In addition, when fastening the rigidity adjusting cap 70 'with the torsion yoke 40', the outer shape of the fastening portion 71 'is formed in a hexagonal shape in this specification in order to apply easy fastening and constant torque.

However, the size of the external shape of the fastening part 71 'may be changed to have a diameter different from that of the assembly part 73', and the external shape of the fastening part 71 may have various shapes in addition to the hexagonal shape. It is possible to form.

The over-molding part 50 'is preferably made of a rubber material for proper torsional rigidity of the intermediate shaft assembly, and may be formed of a plastic having a constant elastic force as other elastic members.

In addition, it is preferable to apply a lubricant to the contact surface of the assembly portion 73 'in contact with the overmolding portion 50' for smooth coupling of the rigidity adjustment cap 70 'and the torsion yoke 40'. Do.

On the other hand, when the assembly portion 73 'is pressed against the over molding portion 50' when the rigidity adjusting cap 70 'is fastened, the assembly portion 73' and the over molding portion 50 are pressed. ') Do not coincide with each other, that is, the contact surface of the assembly portion 73' is smaller than the contact surface of the over-molding portion 50 'contact area is smaller than the optimal uniform compression may not be achieved have.

However, as shown in FIGS. 16 and 17, the compression washer 80 ′ having the coupling piece 81 ′ integrally formed on the outer circumferential surface of the over molding part 50 ′ (see FIG. 21). ) Is additionally provided on the outer circumferential surface of one side of the yoke shaft 30 between the overmolding portion 50 'and the rigidity adjusting cap 70', thereby compressing the compression washer when the rigidity adjusting cap 70 'is fastened. 80 'may be uniformly pressed against the same contact surface on one end surface of the over-molding part 50', and more smooth fastening of the stiffness adjusting cap 70 'is possible.

In this case, the number of the coupling pieces 81 'may be formed in proportion to the number of the coupling pieces 51' of the overmolding part 50 '.

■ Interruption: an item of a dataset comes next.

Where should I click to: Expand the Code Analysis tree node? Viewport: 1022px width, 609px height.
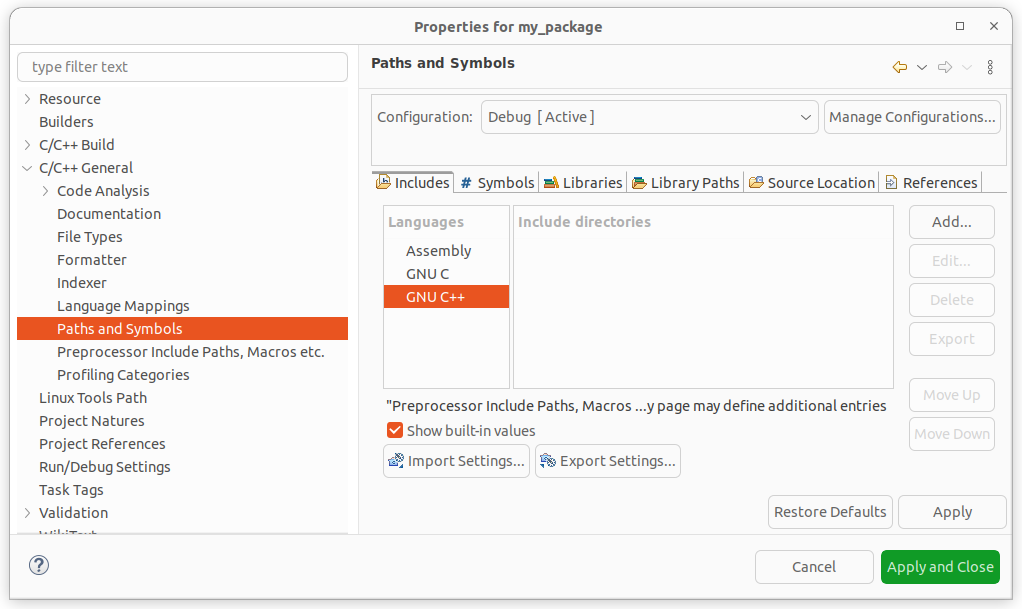45,191
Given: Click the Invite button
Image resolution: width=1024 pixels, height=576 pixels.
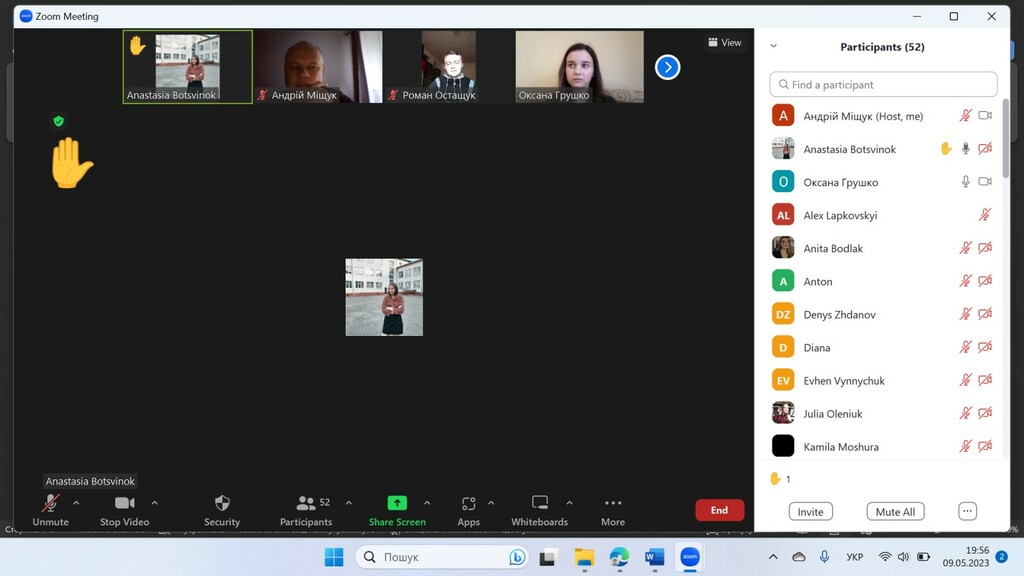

In addition, caulking from one end of the torsion yoke 40 'to the center in preparation for the case in which the stiffness adjustment cap 70' can be separated from the torsion yoke 40 'during vehicle operation. One end of the torsion yoke 40 'may be formed by contacting one side of the stiffness adjustment cap 70' by wrapping it.

And, since the yoke shaft assembly of the automotive intermediate shaft assembly according to the third embodiment of the present invention is applied to the intermediate shaft assembly in the same manner as in the first and second embodiments of the present specification, FIGS. As shown in FIG. 24, only the yoke shaft assembly according to the third embodiment will be described.

At this time, in the third embodiment of the present specification, the yoke shaft assembly is inserted and coupled to the yoke shaft 30, the over molding part 50 ′ of the yoke shaft 30, and the over molding part 50 ′. The torsion yoke 40 ', which is provided on the outer circumferential surface of the yoke shaft 30, and includes an assembly including the rigidity adjusting cap 70 "inserted and coupled inside the torsion yoke 40'. It will be described without applying a separate reference numeral.

Accordingly, as illustrated in FIGS. 22 and 24, the yoke shaft assembly according to the third embodiment is over the yoke shaft 30 and a rubber material by a predetermined length on one outer circumferential surface of the yoke shaft 30. Overmolded portion 50 'molded over, the torsion yoke 40' to which the overmolded portion 50 'is inserted and coupled inwardly from one end, and a predetermined length on one outer peripheral surface of the torsion yoke 40' And a rigidity adjusting cap 70 ″ provided on the outer circumferential surface of the yoke shaft 30 so as to be engaged with the tab machining portion 40 ′ tapped in the circumferential direction.

In more detail, the torsion yoke 40 'is formed in a hollow shape and a coupling groove 40'a having a rectangular cross section in the longitudinal direction is formed at a predetermined position of the inner circumferential surface, and in one circumferential direction by a predetermined length. And a tapping portion 40'c that has been tapped.

The stiffness adjusting cap 70 ″ is formed to have a predetermined depth in a fastening portion 71 ″ formed to be rotatable by applying a predetermined torque, and has a predetermined depth inside one side of the fastening portion 71 ″ to the torsion yoke 40 ′. The donut-shaped coupling groove 70 ″ b contacting one end surface of the yoke and the yoke coupling surface 70 which are formed by the coupling groove 70 ″ b and are tapped so as to be engaged with the tab machining portion 40'c. "d", a donut formed at a predetermined height between the assembly hole 70 "a formed through the center of the fastening portion 71", and the assembly hole 70 "and the coupling groove 70" b. And a pressing part 70 "c in shape (see FIG. 23).

In addition, one side outer circumferential surface of the yoke shaft 30 has a coupling piece 51 ′ having a shape corresponding to the coupling groove 40 ′ a so as to be inserted and coupled inwardly from one end of the torsion yoke 40 ′. The overmolding part 50 ′ is overmolded so as to protrude integrally at a predetermined position spaced by a predetermined angle at (see FIG. 22).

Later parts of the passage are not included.